Tuesday, April 11, 2006
Homer Simpson, priest
Overdue for churning some thoughts out. This is from OT theology reading, The Religion of Ancient Israel by Patrick D. Miller. And he's actually quoting this from Rodney Hutton's Charisma and Authority in Israelite Society. He's talking about the role of priest in leadership of Israel's religion:
He [the priest] was the equivalent of the modern nuclear reactor supervisor who must channel the tremendous energy of the reactor while at the same time facing potential death in preventing radioactive contamination, core meltdown, and nuclear catastrophe, and who must supervise the decontamination of the environment in the case of disaster, which in cultic terms was an everyday occurrence. (Miller 171)

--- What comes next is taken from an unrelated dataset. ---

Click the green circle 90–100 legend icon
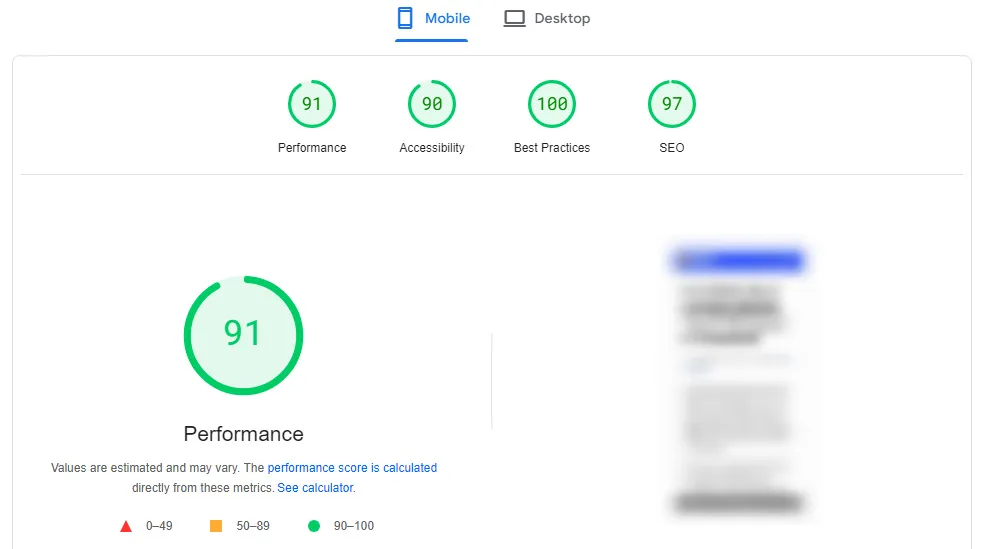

An everyday occurrence. Was there really a time when approaching God was a matter of life and death? From an intellectual standpoint, I can accept that. Fine. The Bible tells me so (like 2 Samuel 6:6-11). But when I'm downright honest with myself, I don't think I live like it. Seriously, I don't approach YHWH with fear and trembling. Do I really know any better, though? Have the paradigms of religion that have trained me taught me fear and trembling?

The presence of YHWH deserves more than a healthy amount of respect. There must be careful preparation. Comb your hair. Brush your teeth. Put on your good shoes. Not to impress YHWH. Rather, it's because YHWH is God and I am not. There comes a danger in all of the I-am-a-friend-of-God or I-am-my-beloved's rhetoric. YHWH and I are not the same, not equals that we can be buddies. If Jesus is my Lord, he cannot also be my boyfriend.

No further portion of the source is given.